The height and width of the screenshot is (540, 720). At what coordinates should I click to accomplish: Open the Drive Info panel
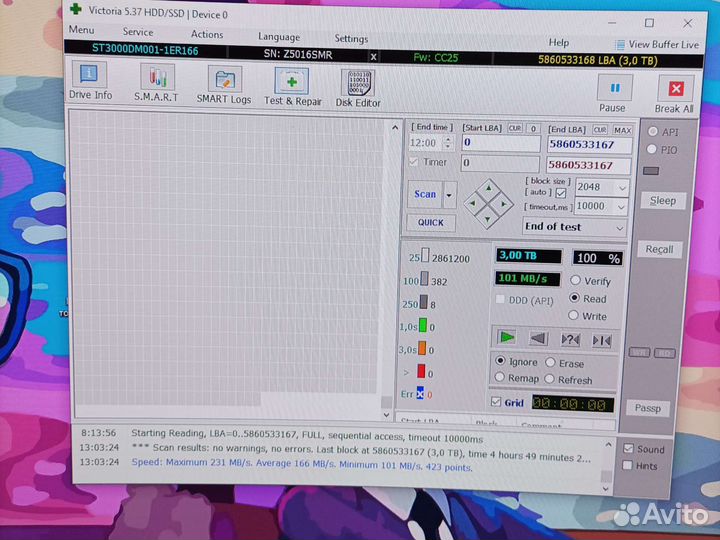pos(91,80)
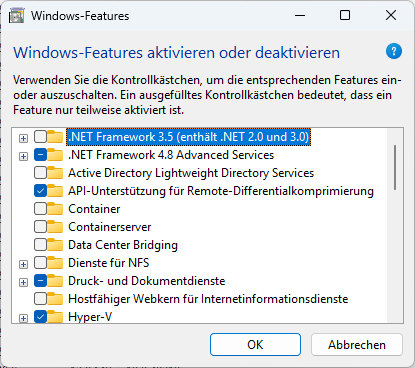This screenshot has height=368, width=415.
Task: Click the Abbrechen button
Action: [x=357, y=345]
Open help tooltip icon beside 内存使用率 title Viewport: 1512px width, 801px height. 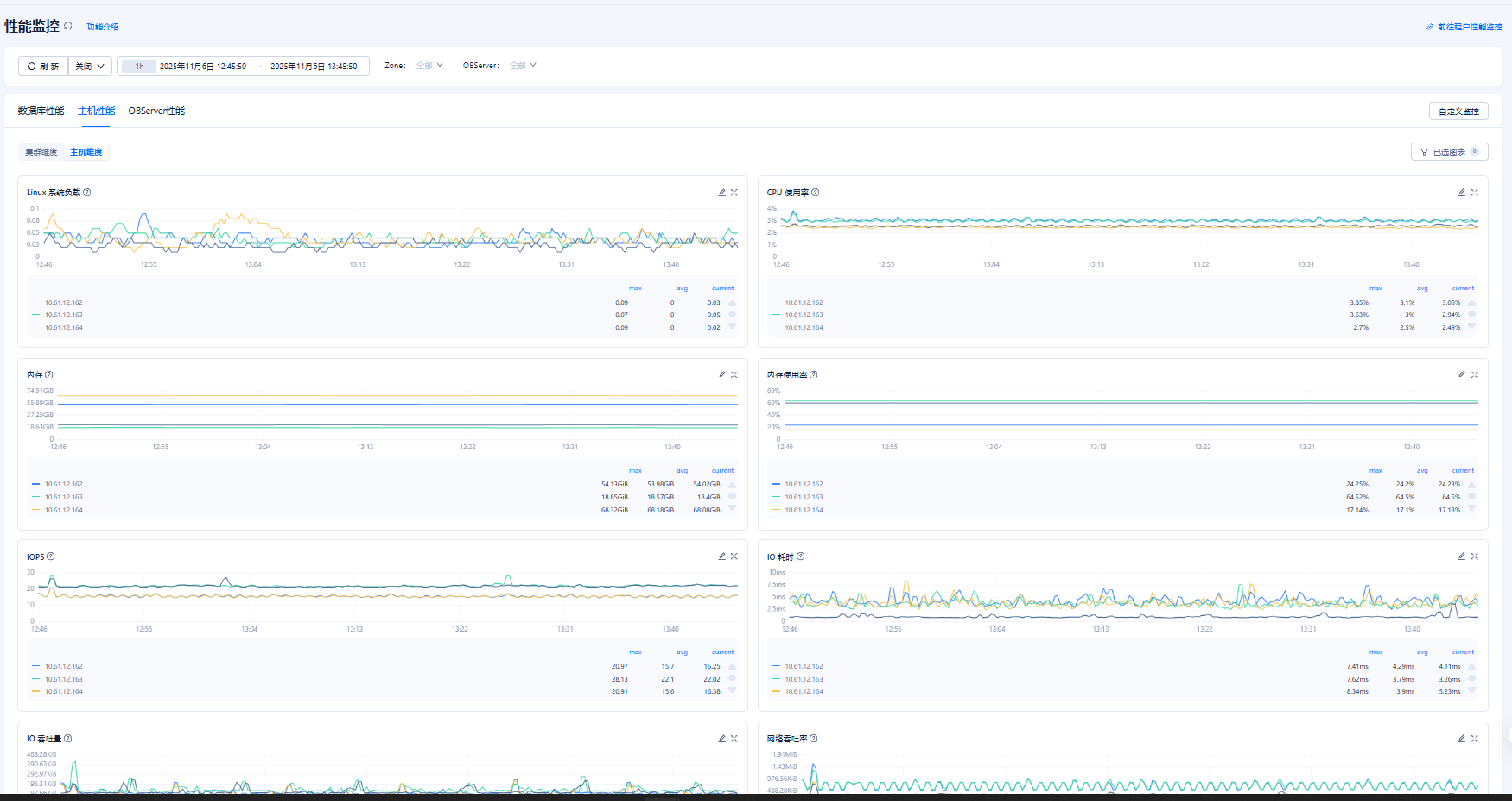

________________________________________

### Written task
Rewrite every line of the items above as a numbered list. Skip blank lines and omit the pictures.

### Final answer
1. The height and width of the screenshot is (540, 720). At what coordinates should I click to accomplish: Open the Drive Info panel
2. pos(91,80)
3. This screenshot has height=368, width=415.
4. Task: Click the Abbrechen button
5. Action: [x=357, y=345]
6. Open help tooltip icon beside 内存使用率 title Viewport: 1512px width, 801px height. 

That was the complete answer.